December 2017

Less is more


“Listen, we’re experiencing problems with the performance of our Oracle environment, can you please assess them for us and come up with a suggestion how to solve it?”

Following this question, we investigated which particular licenses the Dutch municipality of Slochteren had bought from Oracle and which of these licenses they couldn’t do without. We also looked for opportunities to enhance the stability and availability of the database environment. We soon found out that the Oracle databases used by the municipality run on physical servers. This needed to change!

Too much to handle

Most municipalities in the Netherlands use Oracle databases, which comes with the obligation to purchase quite expensive licenses. To make things worse, Slochteren, like many other municipalities, had chosen the most comprehensive Enterprise license. As it turns out, they didn’t even use the additional functionalities included in the license. At the same time, they do have to deal with its limitations. Obviously there had to be another way.

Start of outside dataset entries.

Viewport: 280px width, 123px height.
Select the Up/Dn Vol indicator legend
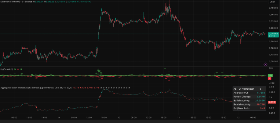pyautogui.click(x=7, y=69)
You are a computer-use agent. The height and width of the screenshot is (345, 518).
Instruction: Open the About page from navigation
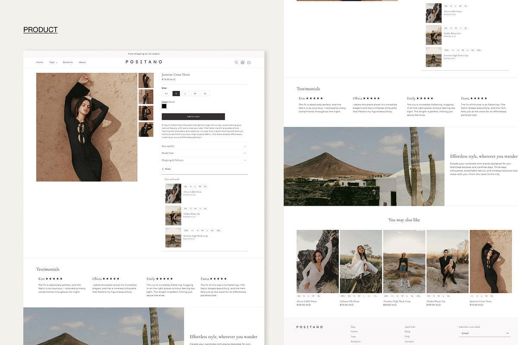(82, 63)
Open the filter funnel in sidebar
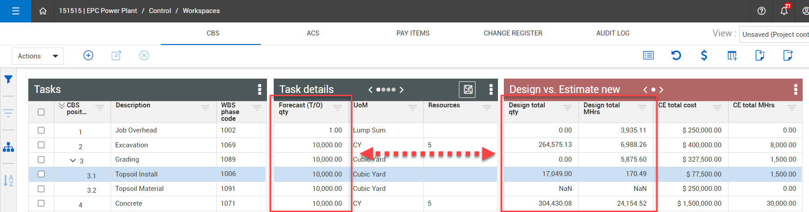 8,80
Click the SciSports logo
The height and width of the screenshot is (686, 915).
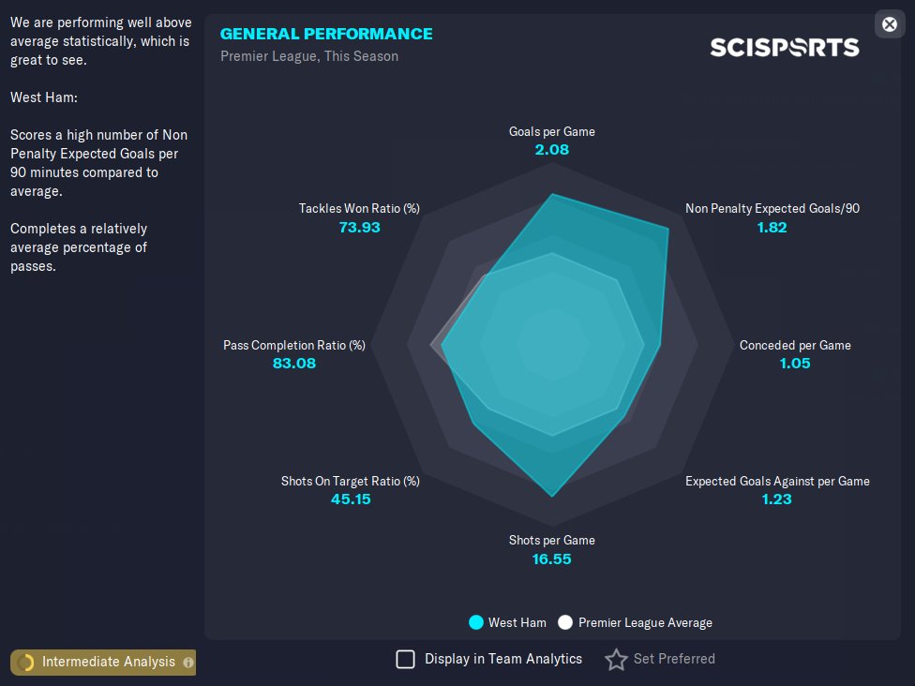click(784, 47)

The ‘thing’ with Oracle licenses

In the past, a server became faster because the CPU became faster. With an Oracle Enterprise license, this implied keeping the same license while the new server provided for faster applications. Today, it is quite common for manufacturers to equip processors with more processor cores to make them faster. The trouble with Oracle Enterprise licenses is that users pay per processor core. Buying a new server automatically means more speed. However, as the new server contains a lot more processors, it also means you have to upgrade your license making things twice as expensive.

More with less

We were able to solve this problem for Slochteren by combining the less expensive Standard Edition license with virtual servers. Oracle is not particularly happy with virtualization and requires users to license all servers within a VM environment. We have solved this by replacing four servers by two physical servers equipped with VMware which in turn control several virtual servers. This allowed us to limit the capacity required for the Oracle database and at the same time limit the number of processors to be licensed.

The municipality benefits from the fact that their database environment has become more dispersed. When certain databases become overloaded, the burden is automatically spread over all servers. As a result, the organization as such will no longer be effected by server or database issues thus enhancing the stability and availability of the IT environment. Just the way they wanted.